(The following statement was released by the rating agency)
Nov 29 - Fitch Ratings Lanka has affirmed Singer Finance (Lanka) PLC's (SFL)
National Long-Term rating at 'BBB+(lka)'. The Outlook is Stable.
SFL's rating reflects Fitch's expectation that support, would be forthcoming
from the parent, Singer (Sri Lanka) PLC (SSLP; 'A(lka)'/Stable), given the
strategic importance of SFL to SSLP. Strong linkages between the two entities
are underlined by the sharing of the Singer brand, SSLP's majority shareholding
of 80.4%, board representation, and the financing by SFLof SSLP's products.
Any changes in SSLP's ability or propensity to extend support, as reflected in a
change to SSLP's rating, a material change in ownership of SFL, or a change in
SFL's strategic importance to SSLP, could trigger a rating action in SFL.

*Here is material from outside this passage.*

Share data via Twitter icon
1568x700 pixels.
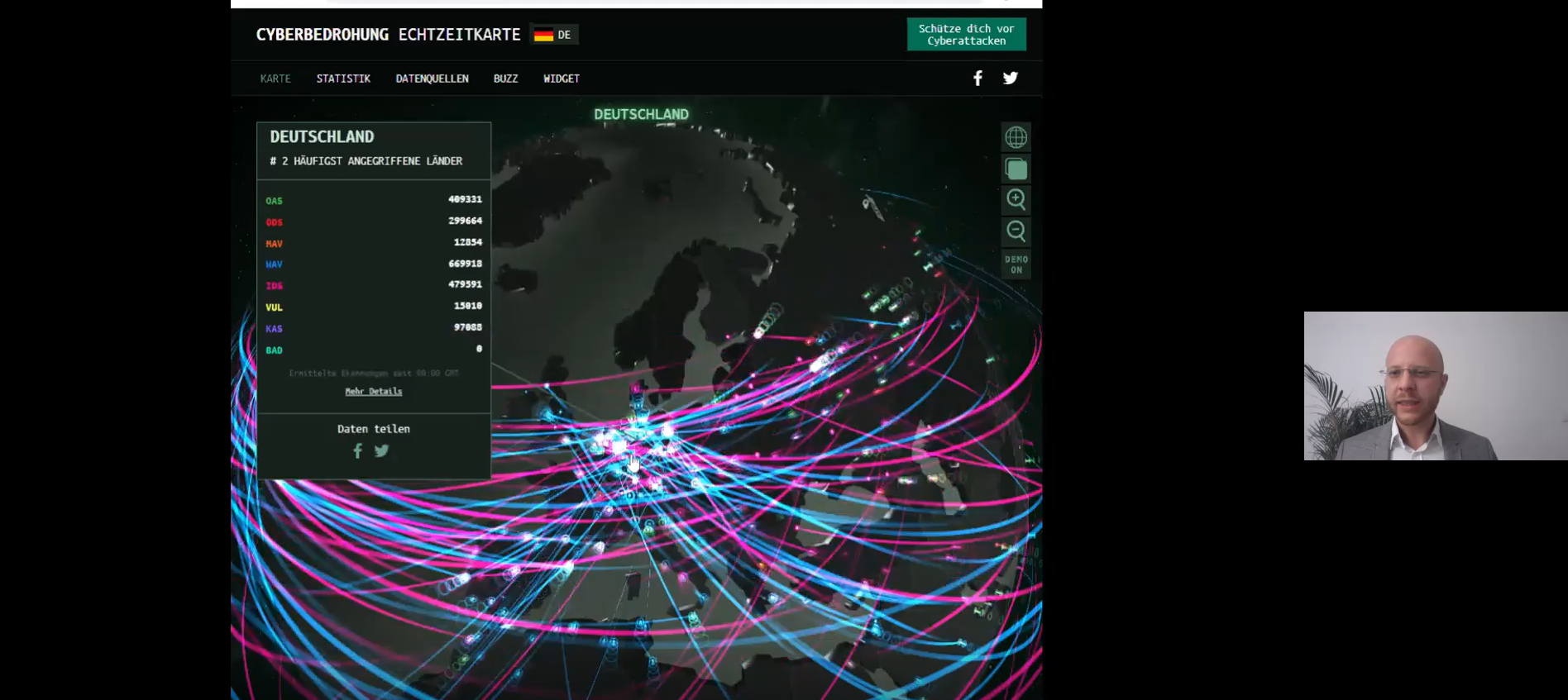pyautogui.click(x=381, y=450)
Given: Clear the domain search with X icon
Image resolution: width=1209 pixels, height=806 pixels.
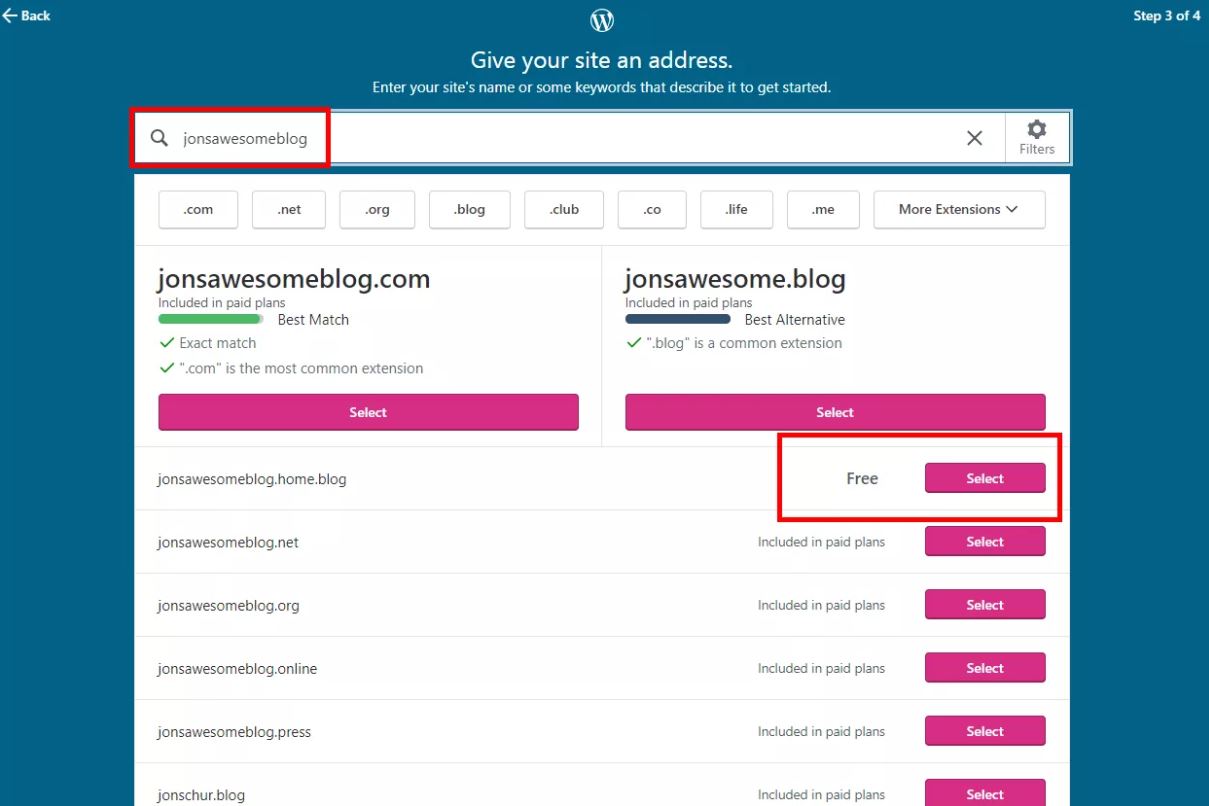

SSLP expects SFL to finance a greater share of its products over the medium-term
after it raised its stake in the subsidiary to 80.4% from 75% by injecting
LKR582.2m of equity into SFL in 2012. Four out of SFL's eight board seats are
held by current SSLP officials and directors, including the chairman of SSLP and
group chief executive officer.
In the past, SFL financed the entirety of SSLP's locally manufactured products,
which amounted to 15% of SFL's advances in FY12 (financial year ending March).

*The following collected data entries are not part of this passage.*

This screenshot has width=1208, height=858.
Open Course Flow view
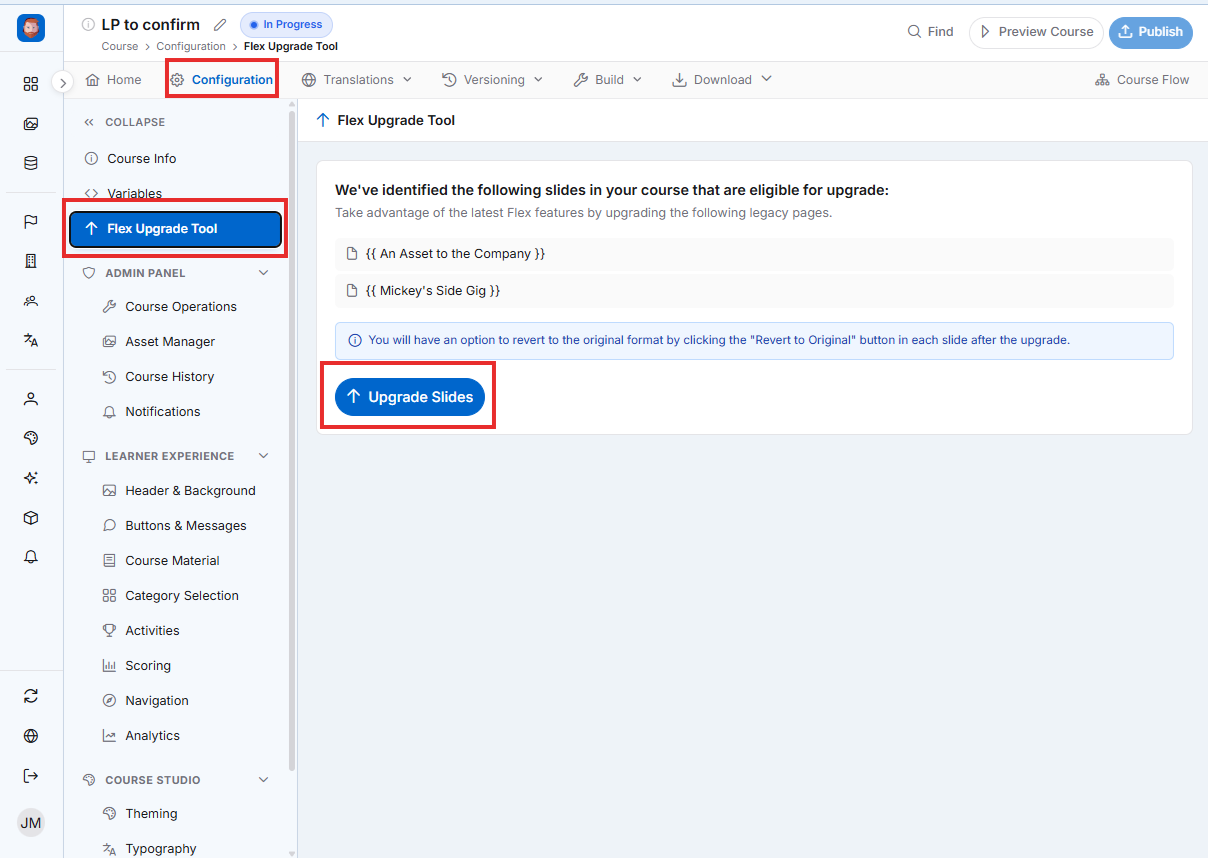(1142, 80)

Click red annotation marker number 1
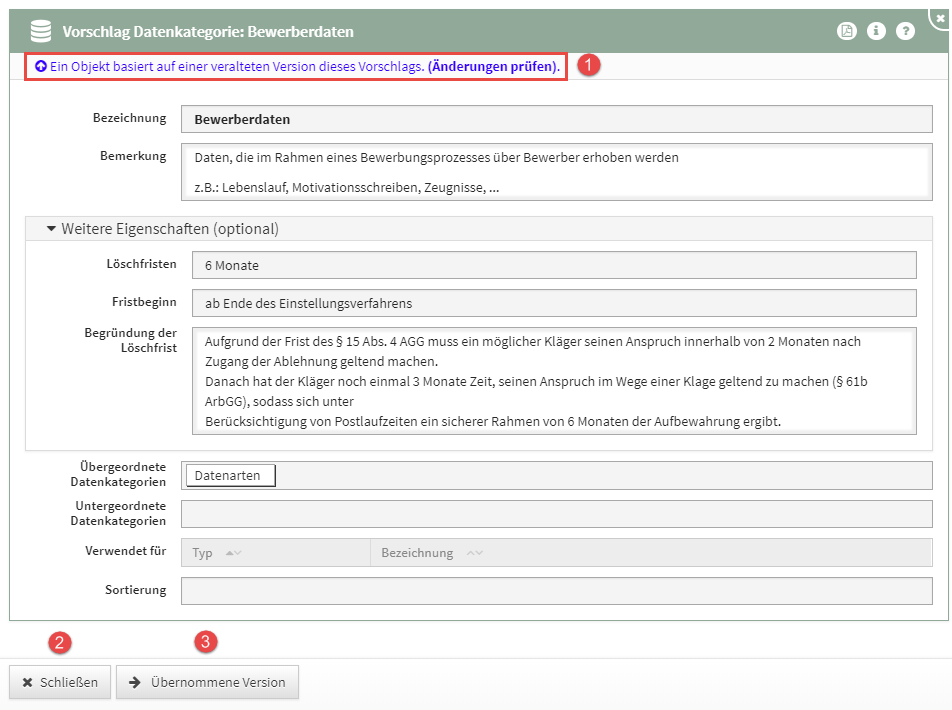pyautogui.click(x=590, y=66)
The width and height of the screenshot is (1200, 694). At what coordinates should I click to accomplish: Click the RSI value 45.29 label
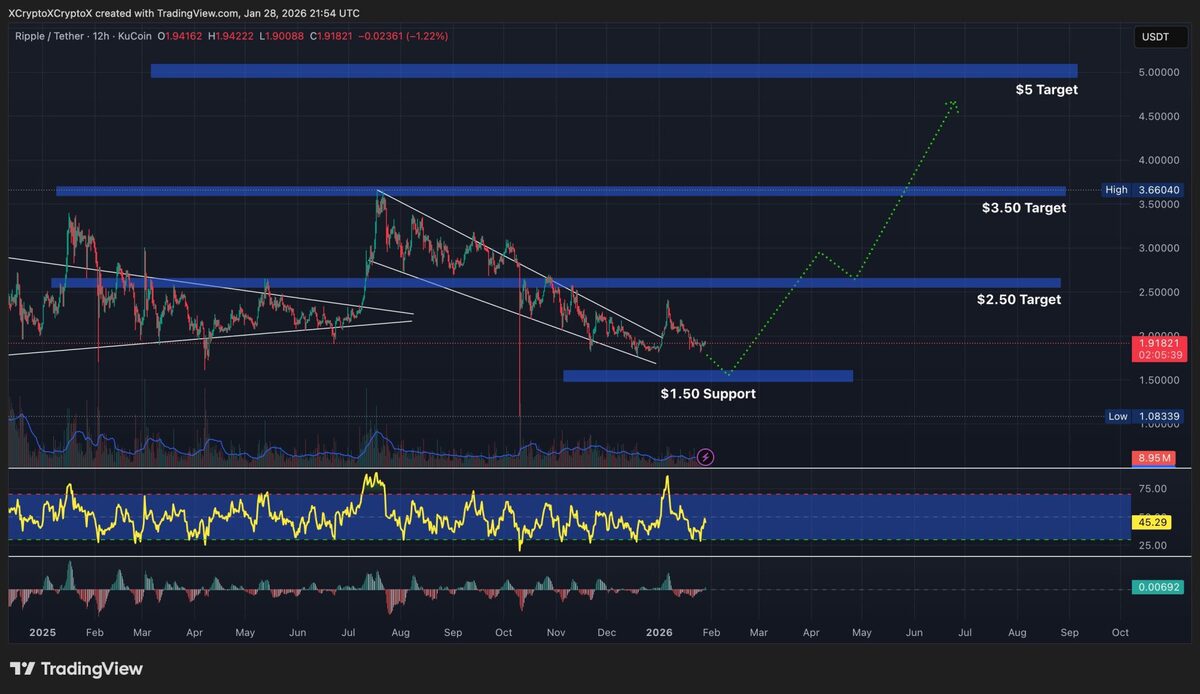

Since April 2012 SFL started financing sales from SSLP's flagship Singer's Mega
stores. SFL currently finances six Singer Mega branches and intends to expand to
12 branches by end-December 2012.
SFL's portfolio expanded 53% in FY12, driven by vehicle financing in the form of
lease and hire purchase (79.1% of SFL's portfolio).The remainder comprised
mainly consumer finance through loans at 18.4% of SFL's portfolio. SFL's
non-performing loans (NPL) of over three months rose to 2.7% at H1FY13 (FYE12:
1.7%) while gross NPL ratio over six months remained below 0.5% during the same
period, which was better than similarly rated peers. NPLs were made up largely
of hire purchases and leases. The asset quality of consumer loans has been
strong. Fitch expects SFL's asset quality to compare favourably with that of the
sector, due to strong credit monitoring and controls.
Lower net interest margins and high operating costs led to a fall in SFL's
profitability, as measured by pre tax returns on assets, to 5.1% in H1FY13 from
5.8% in FY12. Net interest margins tightened as a result of higher funding cost
of 14.7% (FY12: 10.8%). Fitch expects NIM to improve along its expansion on
consumer durable loans, where the yield is higher than vehicle finance.
SFL's deposit base, the primary source of funding SFL (41.3% total assets), grew
14.3% in H1FY13. SSLP channeled LKR759m in borrowing into SFL, which accounted
for 42% of total borrowings at end-H1FY13.
Fitch expects capitalisation to decrease along with its expansion on the
consumer durable portfolio. SFL's equity to total asset ratio and capital
adequacy ratio improved to 24.5% and 26.4% at end-H1FY13 from 16.4% and 17.4%
respectively at FYE12, as a result of SSLP's equity injection in July 2012.
SFL was formed in 2004 to support SSLP's consumer finance business. SSLP is a
leading retailer of consumer durables in Sri Lanka. SFL currently operates
through nine branches and eight service centres.